• [Ausgangstext]
Sören Östergaard, Peter Frödin

Es ist faszinierend, wie wandlungsfähig die beiden Comedians bei ihren Auftritten sind. Charaktere werden zwischen den einzelnen Auftritten ebenso schnell gewechselt wie Kostüme und Perücken. Zumeist reichen schon Äußeres, Gestik und Mimik, um größere Heiterkeit zu erzeugen. Der Wortwitz bleibt natürlich auf der Strecke, wenn man des Dänischen nicht mächtig ist. Herrlich ist beispielsweise die Persiflage auf einen Messerwerfer und seine Partnerin. Frödin gibt den alternden Cowboy, der mit seinen zitternden Händen die Messer bedrohlich wackelnd hält, während Östergaard sich als abgetakelte Squaw todesmutig ans Brett stellt. Die zugehörigen Erläuterungen und Posen sind zum Brüllen. Grandios gefallen hat uns ebenfalls der tschechische Puppenspieler, der zunächst (in Englisch) sehr einfühlsam und pädagogisch wertvoll parliert. Als sich dann, dank eines Patzers vom Orchesterpodium, die Fäden seiner Marionetten verheddern, wird er zum fluchenden Rohrspatz, aus dessen Munde des Öfteren das F-Wort zu hören ist.


Sören Östergaard, Peter Frödin

Ein von den den beiden gern aufgegriffenes Thema ist das der Magie. Ob kleine Tricks oder Großillusionen, nichts ist vor den beiden Comedians sicher. Die Kostüme sind auch hier immer wieder sehr exzentrisch, der Mut zur Hässlichkeit nicht zu übersehen. Dank der Professionalität der Akteure gerät es aber nie wirklich peinlich. Da wird um das Verschwinden von Stoffblumen ein ebensolches Brimborium veranstaltet wie um große Kistenillusionen. Originell ist ebenfalls die kurze Einlage, bei dem ein lebensgroßes weißes Kaninchen einen Magier aus dem Hut zaubert. Weitere Mitspieler sind unter anderem ein Zebra und ein Pony aus dem Bestand des Cirkus Arena.

• [Aufgeführtes Material]
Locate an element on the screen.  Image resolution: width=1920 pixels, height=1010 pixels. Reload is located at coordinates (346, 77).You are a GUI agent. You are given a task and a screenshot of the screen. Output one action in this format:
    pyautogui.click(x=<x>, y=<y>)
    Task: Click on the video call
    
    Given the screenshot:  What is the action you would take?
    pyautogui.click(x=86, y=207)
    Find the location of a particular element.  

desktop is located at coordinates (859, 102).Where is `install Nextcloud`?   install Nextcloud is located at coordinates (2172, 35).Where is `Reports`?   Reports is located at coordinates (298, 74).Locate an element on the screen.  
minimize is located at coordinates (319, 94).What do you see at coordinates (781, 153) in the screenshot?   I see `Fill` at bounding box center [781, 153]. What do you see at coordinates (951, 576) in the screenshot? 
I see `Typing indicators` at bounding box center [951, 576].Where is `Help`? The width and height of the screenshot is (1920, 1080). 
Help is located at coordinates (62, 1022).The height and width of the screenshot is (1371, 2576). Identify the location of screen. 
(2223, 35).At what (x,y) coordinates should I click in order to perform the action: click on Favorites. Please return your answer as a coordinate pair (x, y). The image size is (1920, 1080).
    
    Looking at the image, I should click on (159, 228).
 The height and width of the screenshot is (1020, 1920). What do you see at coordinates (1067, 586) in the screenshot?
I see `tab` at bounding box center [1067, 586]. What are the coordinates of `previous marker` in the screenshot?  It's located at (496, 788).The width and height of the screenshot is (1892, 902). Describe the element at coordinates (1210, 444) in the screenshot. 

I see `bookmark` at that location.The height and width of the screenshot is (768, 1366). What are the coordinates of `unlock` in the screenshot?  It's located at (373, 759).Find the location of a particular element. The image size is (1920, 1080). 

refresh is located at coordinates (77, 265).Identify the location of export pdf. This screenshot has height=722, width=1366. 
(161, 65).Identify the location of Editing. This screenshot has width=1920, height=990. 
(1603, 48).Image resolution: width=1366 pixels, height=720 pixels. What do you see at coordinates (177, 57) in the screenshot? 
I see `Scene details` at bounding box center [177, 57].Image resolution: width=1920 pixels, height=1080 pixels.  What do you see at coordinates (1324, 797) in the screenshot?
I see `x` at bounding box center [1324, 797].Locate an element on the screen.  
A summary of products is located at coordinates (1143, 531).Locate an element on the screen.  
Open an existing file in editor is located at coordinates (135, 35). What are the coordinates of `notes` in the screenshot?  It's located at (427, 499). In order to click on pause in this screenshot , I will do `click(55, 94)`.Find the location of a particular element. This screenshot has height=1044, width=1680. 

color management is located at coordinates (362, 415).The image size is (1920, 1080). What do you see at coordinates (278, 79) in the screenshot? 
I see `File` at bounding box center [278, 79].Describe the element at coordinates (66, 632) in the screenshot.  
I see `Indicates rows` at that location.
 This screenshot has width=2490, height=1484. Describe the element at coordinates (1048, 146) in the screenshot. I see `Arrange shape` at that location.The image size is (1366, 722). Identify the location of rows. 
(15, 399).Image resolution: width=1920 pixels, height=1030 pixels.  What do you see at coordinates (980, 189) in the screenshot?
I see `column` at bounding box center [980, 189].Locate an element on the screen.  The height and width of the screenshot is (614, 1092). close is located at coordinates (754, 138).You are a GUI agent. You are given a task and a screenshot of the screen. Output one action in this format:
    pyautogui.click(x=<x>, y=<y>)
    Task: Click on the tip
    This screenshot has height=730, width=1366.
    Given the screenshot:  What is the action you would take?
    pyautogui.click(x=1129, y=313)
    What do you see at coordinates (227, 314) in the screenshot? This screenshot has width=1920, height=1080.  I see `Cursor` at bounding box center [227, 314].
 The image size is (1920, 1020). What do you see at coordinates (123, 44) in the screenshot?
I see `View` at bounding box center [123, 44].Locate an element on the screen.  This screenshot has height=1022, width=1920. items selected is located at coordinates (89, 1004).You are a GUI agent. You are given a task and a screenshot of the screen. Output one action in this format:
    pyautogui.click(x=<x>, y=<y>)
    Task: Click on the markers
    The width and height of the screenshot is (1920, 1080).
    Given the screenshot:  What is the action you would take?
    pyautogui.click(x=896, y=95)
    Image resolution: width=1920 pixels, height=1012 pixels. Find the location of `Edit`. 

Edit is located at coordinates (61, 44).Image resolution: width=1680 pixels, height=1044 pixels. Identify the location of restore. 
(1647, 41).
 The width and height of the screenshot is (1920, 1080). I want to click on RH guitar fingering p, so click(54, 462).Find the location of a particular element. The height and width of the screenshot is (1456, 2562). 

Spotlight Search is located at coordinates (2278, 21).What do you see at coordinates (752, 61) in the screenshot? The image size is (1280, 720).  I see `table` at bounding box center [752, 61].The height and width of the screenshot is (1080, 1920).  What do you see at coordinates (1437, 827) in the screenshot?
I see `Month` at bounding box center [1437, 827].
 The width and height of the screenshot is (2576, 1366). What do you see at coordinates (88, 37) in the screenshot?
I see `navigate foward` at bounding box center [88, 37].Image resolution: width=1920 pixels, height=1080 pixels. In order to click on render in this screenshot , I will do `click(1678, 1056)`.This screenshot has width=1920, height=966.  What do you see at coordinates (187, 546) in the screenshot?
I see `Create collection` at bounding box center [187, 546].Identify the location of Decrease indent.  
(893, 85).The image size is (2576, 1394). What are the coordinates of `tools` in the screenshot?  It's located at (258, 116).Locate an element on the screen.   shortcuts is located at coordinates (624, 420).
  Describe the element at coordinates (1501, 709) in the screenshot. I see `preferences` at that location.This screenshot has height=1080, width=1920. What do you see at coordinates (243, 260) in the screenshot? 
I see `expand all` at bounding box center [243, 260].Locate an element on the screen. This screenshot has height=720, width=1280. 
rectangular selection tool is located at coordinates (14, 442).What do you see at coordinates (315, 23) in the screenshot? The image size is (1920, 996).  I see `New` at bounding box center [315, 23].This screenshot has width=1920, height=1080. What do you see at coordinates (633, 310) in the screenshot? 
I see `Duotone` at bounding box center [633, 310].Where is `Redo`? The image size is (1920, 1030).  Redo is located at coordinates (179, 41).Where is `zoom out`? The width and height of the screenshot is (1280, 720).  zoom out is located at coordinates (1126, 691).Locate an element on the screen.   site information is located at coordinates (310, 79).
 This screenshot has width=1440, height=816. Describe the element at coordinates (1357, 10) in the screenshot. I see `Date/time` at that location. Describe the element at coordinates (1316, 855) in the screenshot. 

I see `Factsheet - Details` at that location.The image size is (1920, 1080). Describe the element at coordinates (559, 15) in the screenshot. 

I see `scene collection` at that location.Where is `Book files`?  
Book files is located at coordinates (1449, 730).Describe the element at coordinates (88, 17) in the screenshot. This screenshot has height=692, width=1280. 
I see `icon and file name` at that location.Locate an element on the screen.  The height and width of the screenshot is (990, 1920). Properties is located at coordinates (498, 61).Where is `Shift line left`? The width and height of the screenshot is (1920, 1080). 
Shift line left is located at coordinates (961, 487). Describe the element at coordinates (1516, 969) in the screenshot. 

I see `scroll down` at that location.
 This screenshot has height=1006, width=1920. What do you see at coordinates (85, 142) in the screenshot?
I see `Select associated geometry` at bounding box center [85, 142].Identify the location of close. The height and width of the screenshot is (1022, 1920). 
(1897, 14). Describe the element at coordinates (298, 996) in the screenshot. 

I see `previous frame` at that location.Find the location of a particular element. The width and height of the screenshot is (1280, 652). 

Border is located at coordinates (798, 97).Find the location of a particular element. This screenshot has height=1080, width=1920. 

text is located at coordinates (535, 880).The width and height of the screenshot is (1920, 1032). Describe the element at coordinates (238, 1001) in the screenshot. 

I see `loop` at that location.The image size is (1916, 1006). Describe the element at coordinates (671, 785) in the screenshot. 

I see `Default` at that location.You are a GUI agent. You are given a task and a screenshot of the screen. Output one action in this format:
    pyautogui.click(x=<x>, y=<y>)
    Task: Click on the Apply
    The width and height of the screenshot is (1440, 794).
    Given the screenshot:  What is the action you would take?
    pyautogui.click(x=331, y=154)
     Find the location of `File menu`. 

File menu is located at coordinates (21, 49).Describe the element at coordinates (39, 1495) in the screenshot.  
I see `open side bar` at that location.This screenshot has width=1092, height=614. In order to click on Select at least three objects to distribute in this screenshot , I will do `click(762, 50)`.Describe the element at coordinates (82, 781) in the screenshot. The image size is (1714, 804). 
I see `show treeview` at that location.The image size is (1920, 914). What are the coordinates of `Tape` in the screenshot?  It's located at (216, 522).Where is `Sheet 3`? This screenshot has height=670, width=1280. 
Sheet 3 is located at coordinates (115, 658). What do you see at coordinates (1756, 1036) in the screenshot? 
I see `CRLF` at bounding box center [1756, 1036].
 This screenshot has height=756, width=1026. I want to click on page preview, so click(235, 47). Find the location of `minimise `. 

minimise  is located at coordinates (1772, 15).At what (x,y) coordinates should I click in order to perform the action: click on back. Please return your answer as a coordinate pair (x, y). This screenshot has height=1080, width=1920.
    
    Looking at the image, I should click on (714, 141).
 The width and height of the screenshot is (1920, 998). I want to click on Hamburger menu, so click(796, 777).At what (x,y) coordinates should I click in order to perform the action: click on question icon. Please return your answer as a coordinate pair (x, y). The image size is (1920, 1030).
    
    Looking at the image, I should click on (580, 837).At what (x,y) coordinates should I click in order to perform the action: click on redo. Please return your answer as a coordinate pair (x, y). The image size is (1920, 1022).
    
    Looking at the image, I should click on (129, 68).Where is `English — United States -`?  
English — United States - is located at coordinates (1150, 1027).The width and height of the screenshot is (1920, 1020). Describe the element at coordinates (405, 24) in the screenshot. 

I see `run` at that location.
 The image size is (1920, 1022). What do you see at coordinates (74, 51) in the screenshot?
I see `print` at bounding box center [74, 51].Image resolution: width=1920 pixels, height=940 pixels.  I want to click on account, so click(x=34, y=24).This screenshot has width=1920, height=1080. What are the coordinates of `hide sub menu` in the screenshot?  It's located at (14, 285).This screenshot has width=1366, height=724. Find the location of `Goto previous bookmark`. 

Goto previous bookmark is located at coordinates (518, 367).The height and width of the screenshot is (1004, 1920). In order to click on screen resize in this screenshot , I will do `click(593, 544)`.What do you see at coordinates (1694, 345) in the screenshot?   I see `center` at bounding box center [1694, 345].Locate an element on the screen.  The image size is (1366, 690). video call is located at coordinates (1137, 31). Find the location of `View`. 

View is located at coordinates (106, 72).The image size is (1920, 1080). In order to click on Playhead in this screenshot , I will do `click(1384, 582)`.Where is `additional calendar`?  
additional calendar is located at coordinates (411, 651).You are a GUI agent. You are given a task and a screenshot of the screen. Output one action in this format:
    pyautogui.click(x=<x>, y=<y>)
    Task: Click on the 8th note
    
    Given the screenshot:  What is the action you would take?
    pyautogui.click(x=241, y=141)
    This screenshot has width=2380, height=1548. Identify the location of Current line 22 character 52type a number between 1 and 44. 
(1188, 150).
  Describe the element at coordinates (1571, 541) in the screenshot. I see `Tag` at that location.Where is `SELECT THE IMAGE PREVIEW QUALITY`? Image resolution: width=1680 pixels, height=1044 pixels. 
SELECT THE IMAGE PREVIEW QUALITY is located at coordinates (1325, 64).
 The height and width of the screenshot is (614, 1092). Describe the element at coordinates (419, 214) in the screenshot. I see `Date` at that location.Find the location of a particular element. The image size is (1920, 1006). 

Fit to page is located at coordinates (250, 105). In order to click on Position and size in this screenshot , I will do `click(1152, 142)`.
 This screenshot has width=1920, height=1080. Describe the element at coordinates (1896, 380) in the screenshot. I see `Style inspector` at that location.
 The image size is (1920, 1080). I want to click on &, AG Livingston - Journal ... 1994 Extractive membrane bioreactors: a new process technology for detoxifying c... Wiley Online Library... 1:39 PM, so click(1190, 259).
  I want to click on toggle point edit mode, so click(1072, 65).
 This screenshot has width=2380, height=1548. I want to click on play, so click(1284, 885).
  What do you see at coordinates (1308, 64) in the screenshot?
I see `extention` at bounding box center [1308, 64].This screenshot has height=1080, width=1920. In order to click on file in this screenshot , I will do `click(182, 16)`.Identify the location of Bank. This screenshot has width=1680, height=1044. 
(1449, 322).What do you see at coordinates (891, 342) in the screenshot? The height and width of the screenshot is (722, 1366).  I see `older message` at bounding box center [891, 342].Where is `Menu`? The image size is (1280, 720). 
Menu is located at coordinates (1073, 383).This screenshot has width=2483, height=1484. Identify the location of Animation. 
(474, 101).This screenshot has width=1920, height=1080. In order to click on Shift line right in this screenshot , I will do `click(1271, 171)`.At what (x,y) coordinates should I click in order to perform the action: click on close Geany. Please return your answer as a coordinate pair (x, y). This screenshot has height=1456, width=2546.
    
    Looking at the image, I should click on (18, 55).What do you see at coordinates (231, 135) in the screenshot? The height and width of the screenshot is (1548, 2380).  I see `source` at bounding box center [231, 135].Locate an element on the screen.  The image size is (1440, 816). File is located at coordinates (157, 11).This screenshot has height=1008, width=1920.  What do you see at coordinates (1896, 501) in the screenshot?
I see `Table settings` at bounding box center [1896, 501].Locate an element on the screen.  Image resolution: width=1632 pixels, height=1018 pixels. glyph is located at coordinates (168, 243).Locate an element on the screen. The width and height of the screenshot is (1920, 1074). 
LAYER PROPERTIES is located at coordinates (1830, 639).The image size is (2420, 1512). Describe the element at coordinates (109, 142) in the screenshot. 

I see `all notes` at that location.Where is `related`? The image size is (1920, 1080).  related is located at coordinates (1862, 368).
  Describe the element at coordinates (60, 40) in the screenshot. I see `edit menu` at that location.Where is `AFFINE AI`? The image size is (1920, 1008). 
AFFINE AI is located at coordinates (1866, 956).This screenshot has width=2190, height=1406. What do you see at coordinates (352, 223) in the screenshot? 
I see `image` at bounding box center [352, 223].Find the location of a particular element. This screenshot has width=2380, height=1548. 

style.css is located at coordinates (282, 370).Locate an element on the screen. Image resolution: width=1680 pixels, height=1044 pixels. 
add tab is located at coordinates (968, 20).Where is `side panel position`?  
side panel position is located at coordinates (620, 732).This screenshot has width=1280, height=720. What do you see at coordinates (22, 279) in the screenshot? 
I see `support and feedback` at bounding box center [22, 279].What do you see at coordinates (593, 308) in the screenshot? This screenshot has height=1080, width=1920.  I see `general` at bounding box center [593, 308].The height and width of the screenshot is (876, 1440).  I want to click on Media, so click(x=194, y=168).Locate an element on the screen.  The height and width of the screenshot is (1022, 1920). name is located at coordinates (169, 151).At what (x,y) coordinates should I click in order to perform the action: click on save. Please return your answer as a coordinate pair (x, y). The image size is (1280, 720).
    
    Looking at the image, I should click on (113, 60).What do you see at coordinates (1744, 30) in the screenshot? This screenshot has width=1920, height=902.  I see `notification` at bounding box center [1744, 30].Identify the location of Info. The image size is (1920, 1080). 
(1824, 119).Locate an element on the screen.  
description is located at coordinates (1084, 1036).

• [Arbeitsauftrag 1] Prüfen Sie, ob die folgenden Aussagen mit dem Ausgangstext übereinstimmen, und antworten Sie jeweils mit Ja oder Nein sowie dem entscheidenden Wortlaut des Textes als genauem Zitat. (a) Im Messerwerfer-Sketch spielt Östergaard den Cowboy. (b) Der tschechische Puppenspieler spricht zunächst Englisch. (c) Das Zebra und das Pony stammen aus dem Bestand des Cirkus Arena.
• [Arbeitsauftrag 2] Fassen Sie den Absatz des Ausgangstextes, der mit „Es ist faszinierend, wie wandlungsfähig“ beginnt, als Stichpunktliste zusammen und behalten Sie dabei die wesentlichen Fakten bei.
• [Arbeitsauftrag 3] Was zaubert laut Ausgangstext das lebensgroße weiße Kaninchen in der kurzen Einlage aus dem Hut?
Das Material stammt aus einer anderen Quelle.

• [Lösung 1]
(a) Nein: „Frödin gibt den alternden Cowboy“
(b) Ja: „der zunächst (in Englisch) sehr einfühlsam und pädagogisch wertvoll parliert“
(c) Ja: „ein Zebra und ein Pony aus dem Bestand des Cirkus Arena“

• [Lösung 2]
- Die beiden Comedians sind bei ihren Auftritten sehr wandlungsfähig und wechseln Charaktere, Kostüme und Perücken schnell.
- Meist sorgen schon Äußeres, Gestik und Mimik für Heiterkeit.
- Ohne Dänischkenntnisse geht der Wortwitz verloren.
- In der Persiflage auf einen Messerwerfer spielt Frödin einen alternden Cowboy mit zitternden Händen und Östergaard eine abgetakelte Squaw am Brett.
- Ein tschechischer Puppenspieler spricht zunächst einfühlsam auf Englisch.
- Nach einem Patzer vom Orchesterpodium verheddern sich seine Marionetten, und er flucht häufig mit dem F-Wort.

• [Lösung 3] Einen Magier.